• _STATED GOAL 1_: Condense the paragraph of the abstract below that begins "Ancient texts may be found" into a short bulleted list that keeps its main facts.

• _READING TEXT_:
══════════════════════════════
Handling Epigraphic Materials and Manuscripts: Character Encoding or Text Encoding?
Deborah Anderson - Department of Linguistics, UC Berkeley
Intended Audience: |
Software Engineer |
Session Level: |
Intermediate, Advanced |
Ancient texts may be found on a number of media (papyri, inscribed on
rock, on cuneiform tablets, etc.). In order to capture the information for
online scholarly texts, one can include a photo in, for example, JPEG
image format to show the full document. In the absence of (or in addition
to) a photo, scholarly editions often include a version of the
texts with the characters written out. The symbols are then transcribed or
transliterated into Latin letters, sometimes with diacritics. To manipulate the
symbols more fully for data processing, character encoding with Unicode
and markup (i.e., according to Text Encoding Initiative) can be
used. Markup is used for rulings between lines of text and can be used for
editorial commentary on the texts. A proposal for epigraphic materials
called "Epidoc" has been put forward. Epidoc captures nearly all the
editorial content in markup, including brackets and parentheses. Is such a
technique the best (and/or the only) choice for the scholarly community to
embrace? This presentation will give examples of epigraphic and
papyrological materials currently employed in print editions and will
discuss possible approaches for handling these types of materials on the
Web. A plain text version with Unicode is recommended beside a full
text-encoding scheme, as this would make the text more immediately
available to a wider audience.
|
══════════════════════════════
• _STORED ROWS_:
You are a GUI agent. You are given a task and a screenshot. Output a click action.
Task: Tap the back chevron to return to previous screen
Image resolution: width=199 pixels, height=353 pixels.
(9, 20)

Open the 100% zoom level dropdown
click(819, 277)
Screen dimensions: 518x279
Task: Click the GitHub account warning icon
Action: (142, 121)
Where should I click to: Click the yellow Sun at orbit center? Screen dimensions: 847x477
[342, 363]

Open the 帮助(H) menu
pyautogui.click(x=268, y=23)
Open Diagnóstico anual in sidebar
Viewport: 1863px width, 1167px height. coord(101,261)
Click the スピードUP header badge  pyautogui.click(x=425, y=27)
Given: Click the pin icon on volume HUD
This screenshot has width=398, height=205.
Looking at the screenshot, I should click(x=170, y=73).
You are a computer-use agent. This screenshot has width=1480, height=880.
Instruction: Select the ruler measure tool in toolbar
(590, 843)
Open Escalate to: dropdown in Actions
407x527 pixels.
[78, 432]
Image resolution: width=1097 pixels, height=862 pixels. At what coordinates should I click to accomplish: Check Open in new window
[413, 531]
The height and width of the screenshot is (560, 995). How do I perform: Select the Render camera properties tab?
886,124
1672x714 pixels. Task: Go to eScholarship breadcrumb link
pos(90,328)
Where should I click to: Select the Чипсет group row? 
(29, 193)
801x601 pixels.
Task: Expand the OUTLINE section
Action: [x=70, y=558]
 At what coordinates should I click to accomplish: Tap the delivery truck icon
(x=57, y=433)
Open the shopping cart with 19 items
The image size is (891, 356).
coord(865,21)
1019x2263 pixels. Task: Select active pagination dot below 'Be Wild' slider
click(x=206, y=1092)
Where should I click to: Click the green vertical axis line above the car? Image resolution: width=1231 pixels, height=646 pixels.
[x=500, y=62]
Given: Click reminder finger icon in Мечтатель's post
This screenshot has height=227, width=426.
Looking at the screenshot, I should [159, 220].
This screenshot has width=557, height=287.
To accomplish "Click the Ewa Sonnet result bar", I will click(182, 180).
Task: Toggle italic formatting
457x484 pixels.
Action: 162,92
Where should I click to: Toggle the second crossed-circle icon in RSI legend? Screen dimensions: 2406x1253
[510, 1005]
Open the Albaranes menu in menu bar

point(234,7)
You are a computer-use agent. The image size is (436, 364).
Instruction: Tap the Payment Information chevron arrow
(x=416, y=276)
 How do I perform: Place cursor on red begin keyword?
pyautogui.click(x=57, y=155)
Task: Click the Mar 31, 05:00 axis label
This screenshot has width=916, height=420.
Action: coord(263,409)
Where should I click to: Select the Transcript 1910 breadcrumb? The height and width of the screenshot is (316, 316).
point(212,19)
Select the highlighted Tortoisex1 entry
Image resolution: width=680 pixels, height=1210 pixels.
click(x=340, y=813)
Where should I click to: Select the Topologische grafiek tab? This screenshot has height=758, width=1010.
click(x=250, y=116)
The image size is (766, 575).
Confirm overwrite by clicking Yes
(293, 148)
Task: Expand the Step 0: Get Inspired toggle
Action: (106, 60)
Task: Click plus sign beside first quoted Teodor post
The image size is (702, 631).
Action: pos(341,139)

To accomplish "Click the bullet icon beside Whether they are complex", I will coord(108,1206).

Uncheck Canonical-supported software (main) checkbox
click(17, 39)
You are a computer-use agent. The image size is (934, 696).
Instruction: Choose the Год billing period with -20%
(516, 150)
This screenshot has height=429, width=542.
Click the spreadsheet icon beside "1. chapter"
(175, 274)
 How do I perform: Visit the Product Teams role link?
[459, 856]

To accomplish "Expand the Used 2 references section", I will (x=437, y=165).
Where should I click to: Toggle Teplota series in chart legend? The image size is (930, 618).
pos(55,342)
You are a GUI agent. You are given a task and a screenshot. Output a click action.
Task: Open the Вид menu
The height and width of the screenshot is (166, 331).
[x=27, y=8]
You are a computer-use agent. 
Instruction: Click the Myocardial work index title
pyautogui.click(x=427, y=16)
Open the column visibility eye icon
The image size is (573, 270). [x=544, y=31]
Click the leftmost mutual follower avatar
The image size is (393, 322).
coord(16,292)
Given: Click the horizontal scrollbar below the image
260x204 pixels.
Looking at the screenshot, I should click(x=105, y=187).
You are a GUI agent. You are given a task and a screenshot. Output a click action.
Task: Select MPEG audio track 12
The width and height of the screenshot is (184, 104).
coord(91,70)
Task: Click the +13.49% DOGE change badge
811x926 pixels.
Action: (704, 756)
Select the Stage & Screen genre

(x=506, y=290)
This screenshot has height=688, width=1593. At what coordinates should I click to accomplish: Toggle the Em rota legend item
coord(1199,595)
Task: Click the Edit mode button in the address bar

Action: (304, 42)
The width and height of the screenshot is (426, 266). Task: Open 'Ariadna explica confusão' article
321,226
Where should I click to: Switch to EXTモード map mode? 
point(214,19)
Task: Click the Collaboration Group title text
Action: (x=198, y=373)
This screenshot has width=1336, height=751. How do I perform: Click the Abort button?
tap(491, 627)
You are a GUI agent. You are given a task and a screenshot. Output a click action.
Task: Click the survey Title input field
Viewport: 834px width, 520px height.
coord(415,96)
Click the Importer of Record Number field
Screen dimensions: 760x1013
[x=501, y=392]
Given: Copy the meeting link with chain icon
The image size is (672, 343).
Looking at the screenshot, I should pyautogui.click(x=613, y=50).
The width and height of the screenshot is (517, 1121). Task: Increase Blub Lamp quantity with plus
══════════════════════════════
• _STATED GOAL 2_: Copy the entries above, everything from the line containing "1672x714 pixels. Task: Go" down to the line containing "point(234,7)", with both of those lines included.

• _COMPLETE ANSWER 1_:
- Ancient texts appear on many media, such as papyri, rock inscriptions and cuneiform tablets.
- Online scholarly texts can include a photo, for example in JPEG format, that shows the full document.
- With or without a photo, scholarly editions often give the texts with the characters written out. The symbols are then transcribed or transliterated into Latin letters, sometimes with diacritics.
- Fuller data processing can use Unicode character encoding along with markup, for example according to the Text Encoding Initiative. Markup covers rulings between lines and can also hold editorial commentary.
- A proposal for epigraphic materials, "Epidoc," puts nearly all editorial content into markup, including brackets and parentheses. The abstract asks whether this is the best or the only choice for scholars.
- The presentation will show epigraphic and papyrological materials from print editions and discuss ways to handle such materials on the Web.
- It recommends a plain text version with Unicode beside a full text-encoding scheme, so the text is more immediately available to a wider audience.

• _COMPLETE ANSWER 2_:
1672x714 pixels. Task: Go to eScholarship breadcrumb link
pos(90,328)
Where should I click to: Select the Чипсет group row? 
(29, 193)
801x601 pixels.
Task: Expand the OUTLINE section
Action: [x=70, y=558]
 At what coordinates should I click to accomplish: Tap the delivery truck icon
(x=57, y=433)
Open the shopping cart with 19 items
The image size is (891, 356).
coord(865,21)
1019x2263 pixels. Task: Select active pagination dot below 'Be Wild' slider
click(x=206, y=1092)
Where should I click to: Click the green vertical axis line above the car? Image resolution: width=1231 pixels, height=646 pixels.
[x=500, y=62]
Given: Click reminder finger icon in Мечтатель's post
This screenshot has height=227, width=426.
Looking at the screenshot, I should [159, 220].
This screenshot has width=557, height=287.
To accomplish "Click the Ewa Sonnet result bar", I will click(182, 180).
Task: Toggle italic formatting
457x484 pixels.
Action: 162,92
Where should I click to: Toggle the second crossed-circle icon in RSI legend? Screen dimensions: 2406x1253
[510, 1005]
Open the Albaranes menu in menu bar

point(234,7)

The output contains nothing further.